For now, I saw many different hyperparameters that I have to tune :

  1. Learning rate
  2. batch-size
  3. number of iterations (epoch)

For now, my tuning is quite "manual" and I am not sure I am not doing everything in a proper way. Is there a special order to tune the parameters? E.g learning rate first, then batch size, then ... I am not sure that all these parameters are independent. Which ones are clearly independent and which ones are clearly not independent? Should we then tune them together? Is there any paper or article which talks about properly tuning all the parameters in a special order?


Solution

  • There is even more than that!

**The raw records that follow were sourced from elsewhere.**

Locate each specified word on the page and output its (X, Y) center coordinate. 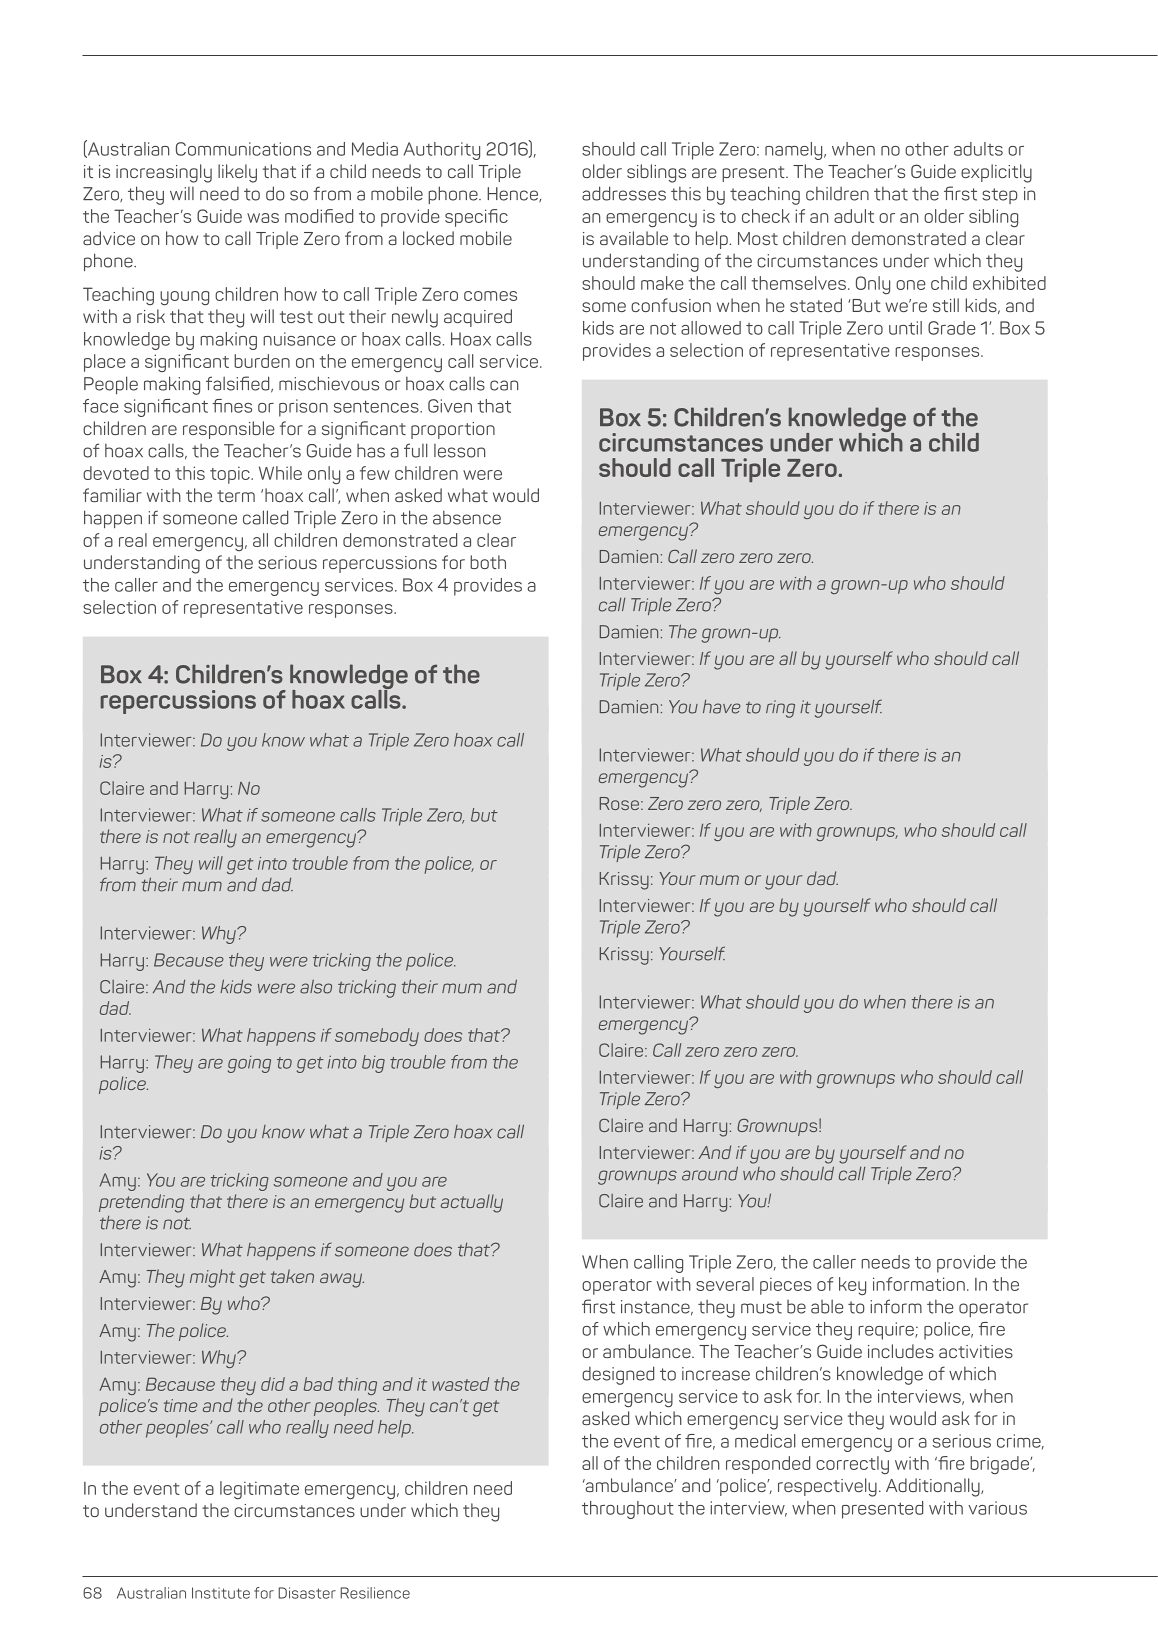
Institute (221, 1593)
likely (237, 173)
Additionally (934, 1487)
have (722, 707)
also (316, 986)
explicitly (996, 173)
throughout (628, 1510)
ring (780, 709)
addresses (624, 193)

E.g. the number of layers, the number of neurons per layer, which optimizer to chose, etc...

    So the real work in training a neural network is actually finding the best-suited parameters.

    I would say there is no clear guideline because training a machine learning algorithm, in general, is always task-specific. You see, there are many hyperparameters to tune, and you won't have time to try out every combination of each. For many hyperparameters, you will build somewhat of intuition on what a good choice would be, but for now, a great starting point is always using what has been proven by others to work. So if you find a paper on the same or similar task you could try to use the same or similar parameters as them too.

    Just to share with you some small experiences I've made:

    • I rarely vary the learning rate. I mostly choose the Adam optimizer and stick with it.
    • The batch size I try to choose as big as possible without running out of memory
    • number of iterations you could just set to e.g. 1000. You can always look at the current loss and decide for yourself if you can stop when the net e.g. isn't learning anymore.

    Keep in mind these are in no way rules or strict guidelines. Just some ideas until you've got a better intuition yourself. The more papers you've read and more nets you've trained you will understand what to chose when better. Hope this serves a good starting point at least.